- _Text block_:
☆ ☆ ☆

143 Ill. 197 | Ill. | 1892

Mr. Justice Shops

delivered the opinion of the Court:

Without pausing to consider the ground of objection that the bill is multifarious, we are of opinion that the demurrer thereto was, on other grounds, properly sustained, and complainants electing to stand by their bill, it was properly dismissed.

It is insisted that the bill may be maintained upon either of two grounds: First, as a bill to dissolve the corporation, wind up its affairs, and distribute its assets; and second, as a bill for an accounting between this corporation and the Pullman Palace Car Company and other creditors.

In the absence of statutory authority, courts of chancery had no jurisdiction to decree a dissolution of a corporation by declaring a forfeiture of its franchise, either at the suit of an individual or of the State. Verplanck v. Merchants' Ins. Co. 1 Edw. Ch. 84; Doyle v. Peerless Petroleum Co. 44 Barb. 239; Folger v. Columbian Ins. Co. 99 Mass. 274; Attorney General v. Bank of Niagara, 1 Hopk. 354; Denike v. New York, etc. 80 N. Y. 605. The mode of enforcing a forfeiture of the charter at common law was by scire facias or quo warranto in courts of law only, and at the suit, only, of the sovereign. The judgment in such cases, at law, relates solely to the right to exercise the corporate franchise, and operates to extinguish corporate existence. In respect of trade corporations, independently of statutory provision, and notwithstanding the dissolution of the corporation, its assets belong to those who contributed to its capital and for whom it stood as representative in the business in which it was engaged, and are treated in equity as a trust fund, to be administered for the benefit of the bona fide holders of stock, subject to the just claims of creditors of the corporation. Morawetz on Corporations, 1032, and cases cited.

☆ ☆ ☆

- _Listing_:

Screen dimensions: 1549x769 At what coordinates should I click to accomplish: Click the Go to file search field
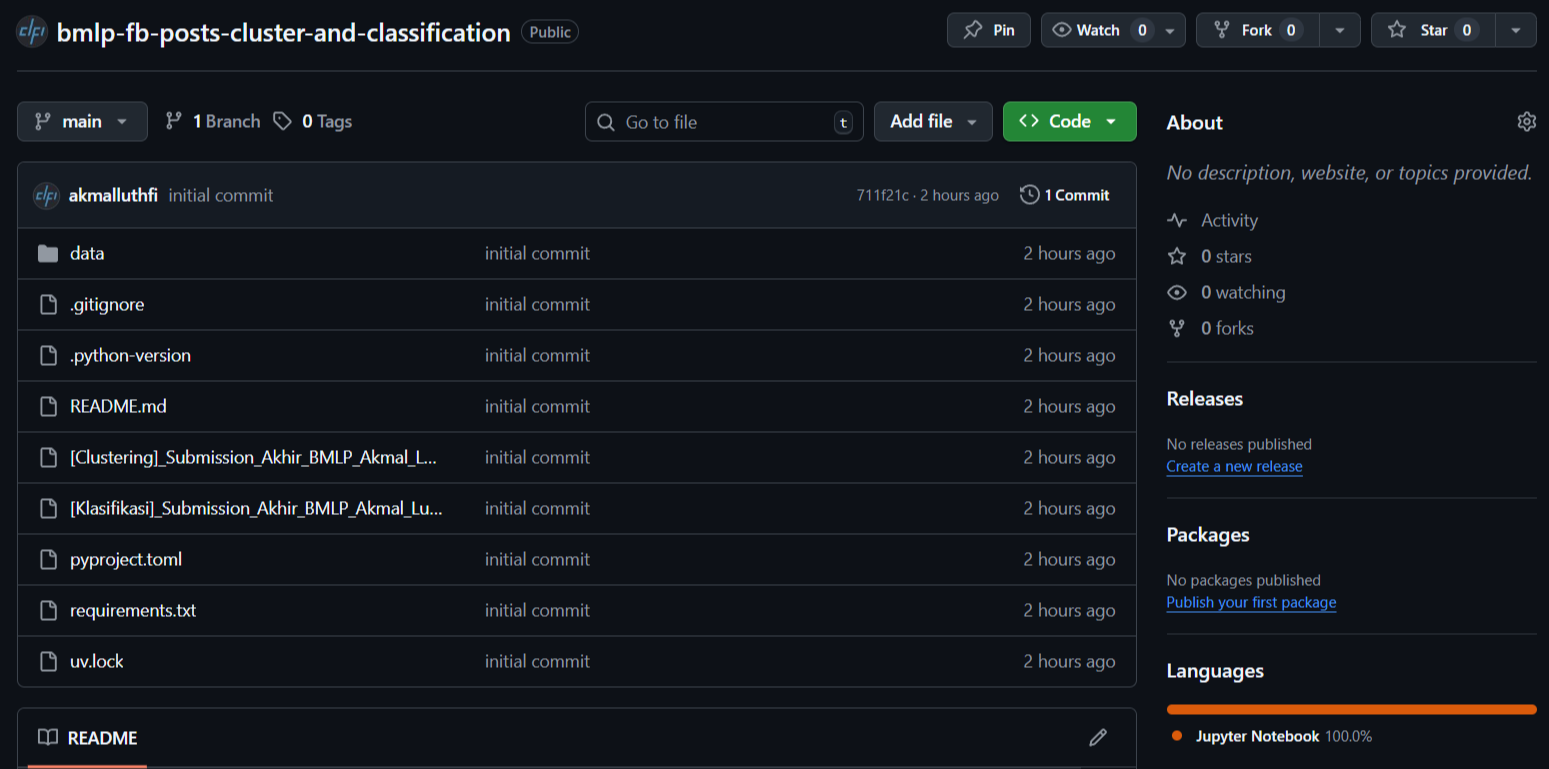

☆ ☆ ☆

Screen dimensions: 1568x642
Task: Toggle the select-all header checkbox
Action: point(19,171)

☆ ☆ ☆

- _Exercise objective_: List every case the court opinion cites as authority for its point about chancery courts lacking jurisdiction to dissolve a corporation, giving each case name.

- _Response to the exercise_:
- Verplanck v. Merchants' Ins. Co.
- Doyle v. Peerless Petroleum Co.
- Folger v. Columbian Ins. Co.
- Attorney General v. Bank of Niagara
- Denike v. New York, etc.